Машина кое-как развернулась на узкой таежной дороге перегороженной свежим завалом. Немного не доехали. Там за перевалом Иркакит. Осень тронула желтизной тайгу. Прекрасное время. Совсем исчез паут, комар только на короткое время высунет свой длинный нос и снова зябко прячется при малейшем дуновении свежего ветерка, легкой тучки на солнышке. Пробираемся с Алешкой буреломом, дорогой по которой в начале лета без труда проехали на «Ниве». Так бывает – не торнадо, обычный штормовой ветер рванет через хребты с океана до Байкала, наломает – наворочает и умчится в монгольские степи. Нет в этом мире ничего вечного. Места, где мы бывали прежде, теперь с трудом мы узнаем. Иркакит туда же, его на картах обозначают то рекой, то ключом. Так оно и есть. Пройдет в горах дождь и бешеная вода выворачивает с корнями деревья, крушит берега, прокладывая себе новые русла, а через несколько дней снова бежит ручейком от плеса до плеса. По плесам жирует ленок, плавится хариус, отдыхают на перелете утки, гуси.

Весна – мачеха, ласково улыбается, но скудна и скупа. Осень – то приголубит, то остудит, но как добрая мать никогда не оставит голодным.

Неторопясь, скатываемся вниз по течению. Незаметно тяжелеют канны. Пара крякашей добавила веса рюкзаку. Если идти все время руслом, то к устью придешь только через сутки, поэтому, там, где можно, спрямляем путь. Иркакит резко убегает вправо, в долину. Петляет километра три моховой марью с редкими кустиками по берегам, и возвращается почти на это же место за березовым колком. Там и почаюем. Двести метров проваливаясь выше колен между валунами, покрытыми густой периной мхов. В закрайке на бугре, с лаем, стая собак гонит молодого оленя. Далековато они забрались от города. Страшный бич для тайги собаки брошенные людьми. Одичавшие, но не боящиеся человека. Не разбежишься по коварному зелено-бурому покрывалу, когда заскочили в березняк, собаки успели задрать олененка и старались урвать каждая свой кусок, скалясь на соседей. Вожаку стаи досталась картечь, ближайших обожгло, ошпарило дробью. Пока мы обдирали олешку, вырезали не тронутые собаками стегошко и лопатку они обижено скулили-подвывали в густом ернике за стеной листвянок. Какая теперь рыбалка? Спина своя, не казенная.

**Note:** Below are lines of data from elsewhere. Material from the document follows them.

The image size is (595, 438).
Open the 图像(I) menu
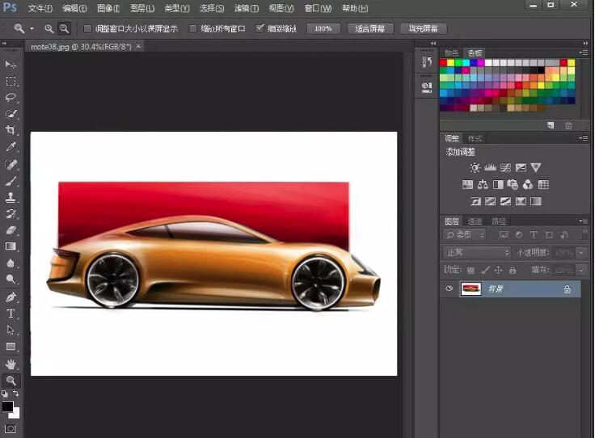click(x=108, y=8)
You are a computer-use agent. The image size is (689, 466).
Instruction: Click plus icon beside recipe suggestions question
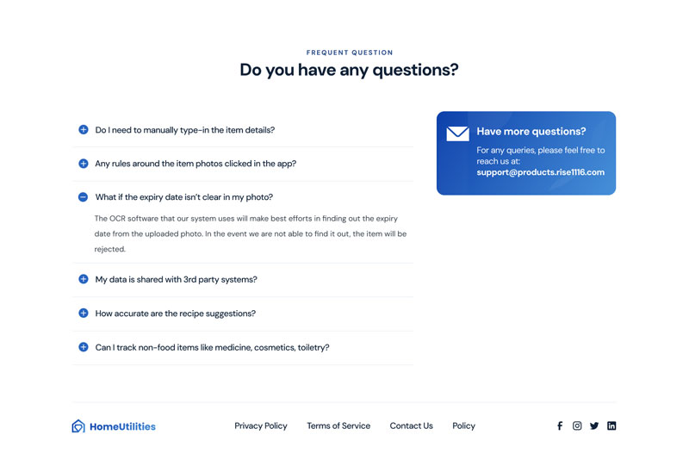[84, 314]
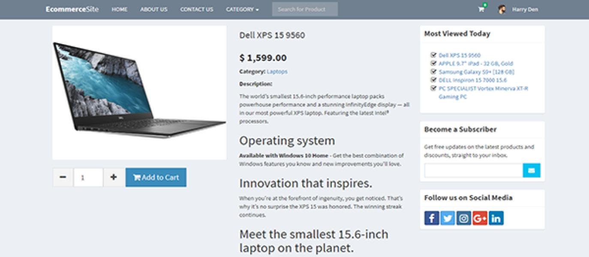Click the quantity input field

[x=88, y=177]
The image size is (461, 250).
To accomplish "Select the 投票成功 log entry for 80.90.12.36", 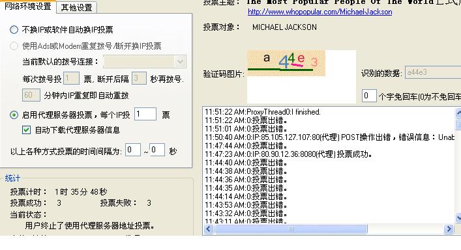I will click(x=288, y=154).
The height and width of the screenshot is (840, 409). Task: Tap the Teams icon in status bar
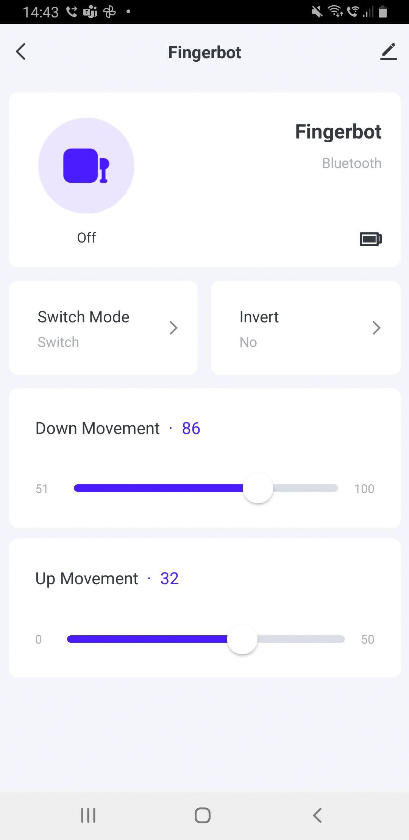coord(90,12)
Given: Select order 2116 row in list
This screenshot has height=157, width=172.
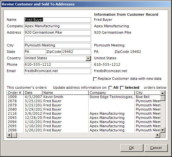Looking at the screenshot, I should (83, 113).
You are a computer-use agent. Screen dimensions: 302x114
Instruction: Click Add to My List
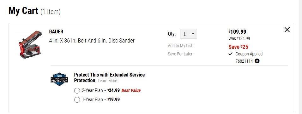pos(180,46)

В зимовье на устье было не протолкнуться. Где еще мужикам оттянуться по полной программе как не на утиной охоте. Не беда, что будет выпито и расстреляно бутылок больше, чем добыто уток, зато никто их не считает и не пилит за лишние сто грамм.

Можно было бы пристроиться в углу на полу. Но уподобляться бобику не хотелось, да и погода располагала провести последние теплые часы под чистым небом.

Млеет на углях шашлык из молодой оленины. Чай заварен. Вечернее солнце красит склоны гор всеми теплыми тонами и оттенками. Словно жар от пожара, а не от костра, вея над речной долиной, пригревает спину. Люблю повеселиться – особенно поесть. Эх ! На ароматный дым вдоль берега реки подходят трое. Присаживаются. Один мокрый как лягуха. Искупался. Осеняя вода коварна. Чиста, прозрачна, кажется, что воробью по колено, ступил неосторожно, а там по самые уши. Стрелять уток по большой реке дело азартное, но не прибыльное. Собьешь утку, подхватит ее течением и поминай, как звали. Много птичьих тушек прибивает, выбрасывает на берег уже пропавших. Подранки крутятся по плесам, пока не заморозит стужа, не поскользнется, не заскользит-заелозит по тонкому льду белая поземка, и тогда, неловко ковыляя выйдут они на берег, в закрайки голых ивняков, на потеху колонкам и лисам.

Вот и этот охотничек потянулся за уткой, поскользнулся, кувыркнулся, «искупался в воде ледяной». Сыто поглаживая животы, мы приветили незнакомцев. Неправда, что сытый голодного не понимает. Сытый человек добрый. Пока они чаевали, мы сплавом пустили вдоль струи Иркакита сеть. Урман подхватил, она изогнулась дугой в улове, в котором перемешиваются его воды и воды Иркакита. Пока распускал сеть, пару раз кто-то ощутимо стукнул в нее. Вытаскивать сеть не стали, но предчувствие, что что-то в ней есть, есть и останется до утра, пока не вытащишь сеть. Главное; не напрасно тащил сеть из дому, не напрасно ее распускал.